The lads were bedding down, and all the great building was alive with the clattering of busy feet and the neighing of horses. The great Ravenshoe Stud was being tucked up for the night; and over that two thousand pounds' worth of horse-flesh at least six thousand pounds' worth of fuss was being made, under the superintendence of the stud groom, Mr. Dickson.

The physical appearance of Mr. Dickson was as though you had taken an aged Newmarket jockey, and put a barrel of oysters, barrel and all, inside his waistcoat. His face was thin; his thighs were hollow; calves to his legs he had none. He was all stomach. Many years had elapsed since he had been brought to the verge of dissolution by severe training; and since then all that he had eaten, or drunk, or done, had flown to his stomach, producing a tympanitic action in that organ, astounding to behold. In speech he was, towards his superiors, courteous and polite; towards his equals, dictatorial; towards his subordinates, abusive, not to say blasphemous. To this gentleman Charles addressed himself, inquiring if he had seen William: and he, with a lofty, though courteous, sense of injury, inquired, in a loud tone of voice, of the stablemen generally, if any one had seen Mr. Charles's pad-groom.

In a dead silence which ensued, one of the lads was ill-advised enough to say that he didn't exactly know where he was; which caused Mr. Dickson to remark that, if that was all he had to say, he had better go on with his work, and not make a fool of himself—which the man did, growling out something about always putting his foot in it.

"Your groom comes and goes pretty much as he likes, sir," said Mr. Dickson. "I don't consider him as under my orders. Had he been so, I should have felt it my duty to make complaint on more than one occasion; he is a little too much of the gentleman for my stable, sir."

"Of course, my good Dickson," interrupted Charles, "the fact of his being my favourite makes you madly jealous of him; that is not the question now. If you don't know where he is, be so good as to hold your tongue."
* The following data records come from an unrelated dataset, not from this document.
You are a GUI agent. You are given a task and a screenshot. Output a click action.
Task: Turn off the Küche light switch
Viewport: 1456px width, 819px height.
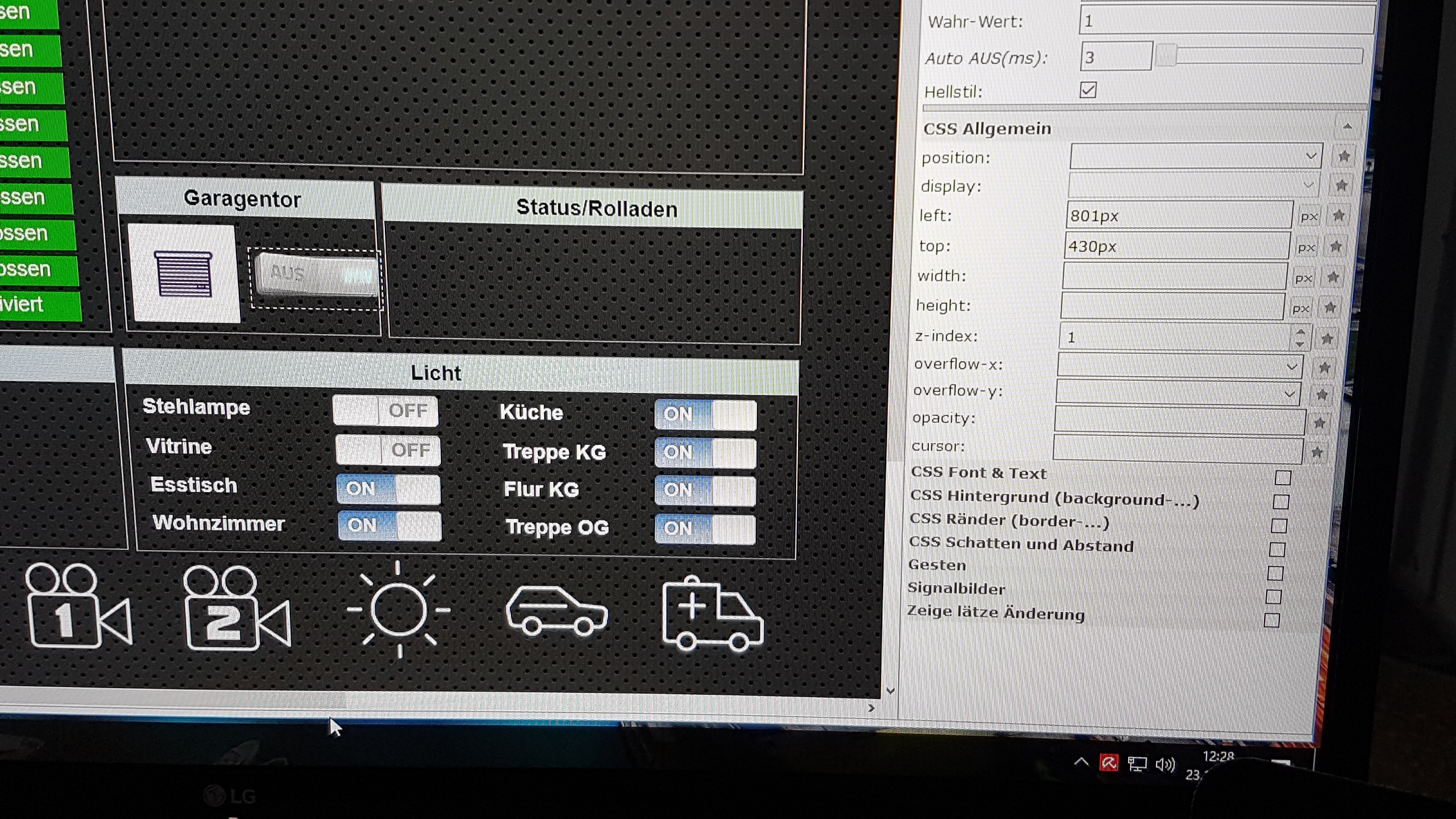tap(705, 414)
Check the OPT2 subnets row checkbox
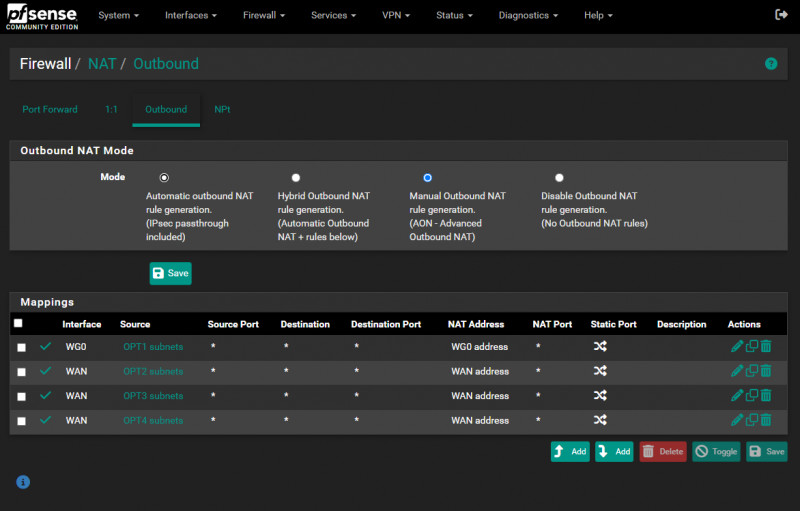The width and height of the screenshot is (800, 511). pos(22,371)
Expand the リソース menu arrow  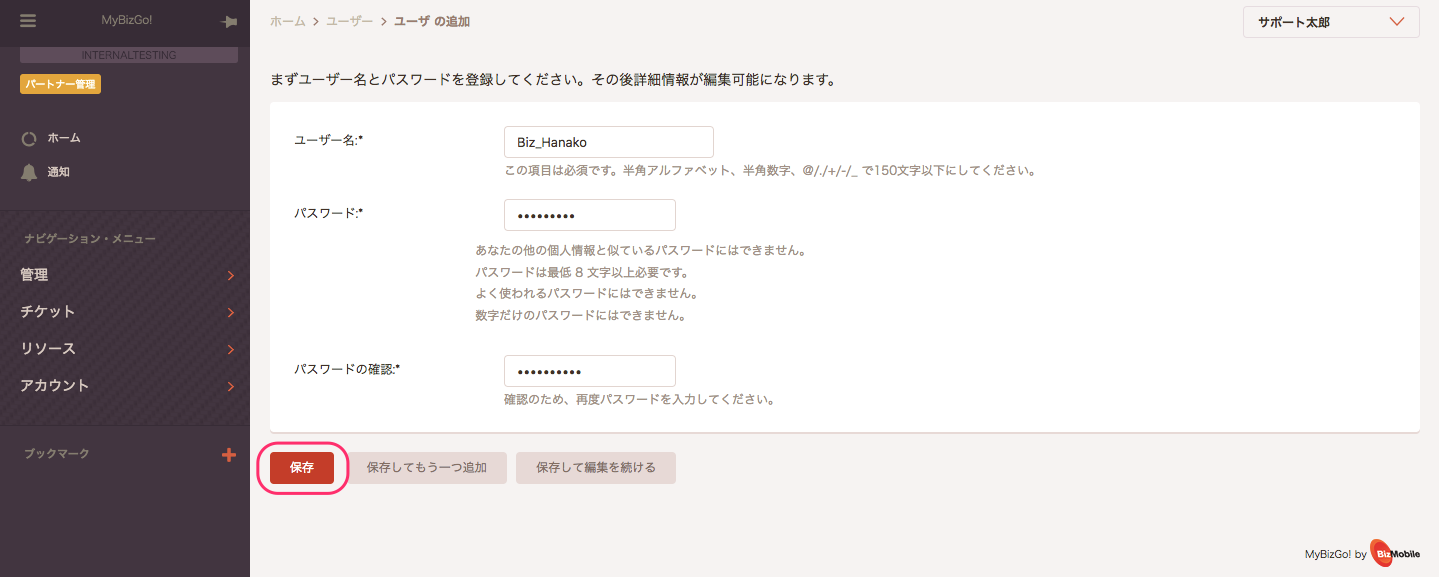coord(231,349)
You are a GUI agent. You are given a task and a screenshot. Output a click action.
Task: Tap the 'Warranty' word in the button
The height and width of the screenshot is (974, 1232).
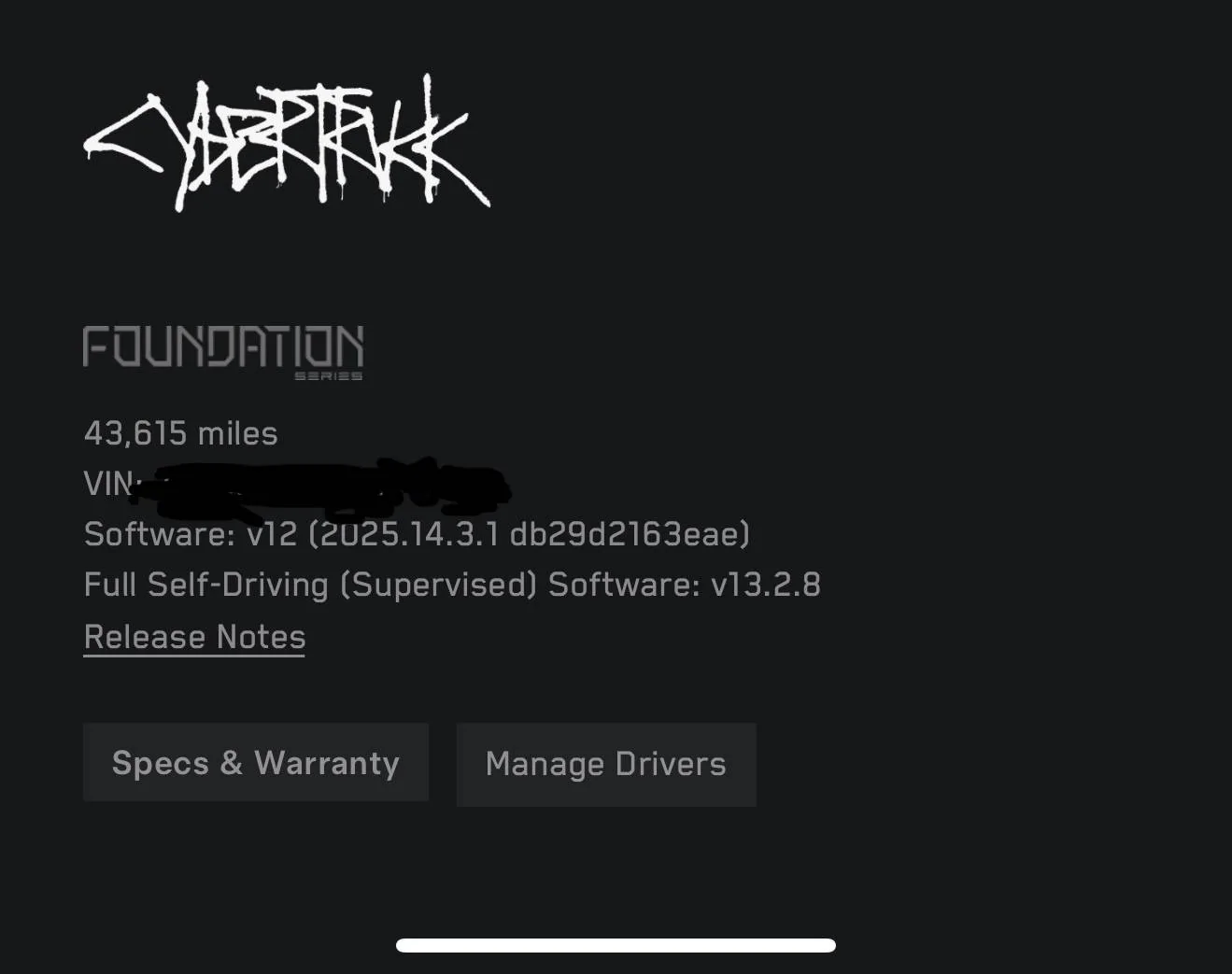click(x=327, y=763)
Charles was only now and then insolent and abrupt with servants, and they liked him the better for it. It was one of Cuthbert's rules to be coldly, evenly polite, and, as he thought, considerate to the whole household; and yet they did not like him half so well as Charles, who would sometimes, when anything went wrong, "kick up," what an intelligent young Irish footman used to call "the divvle's own shindy." Cuthbert, they knew, had no sympathy for them, but treated them, as he treated himself, as mere machines; while Charles had that infinite capacity of goodwill which none are more quick to recognise than servants and labouring people. And on this occasion, though Mr. Dickson might have sworn a little more than usual after Charles's departure, yet his feeling, on the whole, was that he was sorry for having vexed the young gentleman by sneering at his favourite.

But Charles, having rescued the enraptured Father Tiernay from the stable, and having listened somewhat inattentively to a long description of the Curragh of Kildare, led the worthy priest round the back of the stables, up a short path through the wood, and knocked at the door of a long, low keeper's lodge, which stood within a stone's throw of the other buildings, in an open, grassy glade, through which flowed a musical, slender stream of water. In one instant, night was hideous with rattling chains and barking dogs, who made as though they would tear the intruders to pieces; all except one foolish pointer pup, who was loose, and who, instead of doing his duty by barking, came feebly up, and cast himself on his back at their feet, as though they were the car of Juggernaut, and he was a candidate for paradise. Finding that he was not destroyed, he made a humiliating feint of being glad to see them, and nearly overthrew the priest by getting between his legs. But Charles, finding that his second summons was unanswered, lifted the latch, and went into the house.

The room they entered was dark, or nearly so, and at the first moment appeared empty; but, at the second glance, they made out that a figure was kneeling before the dying embers of the fire, and trying to kindle a match by blowing on the coals.

"Hullo!" said Charles.

"William, my boy," said a voice which made the priest start, "where have you been, lad?"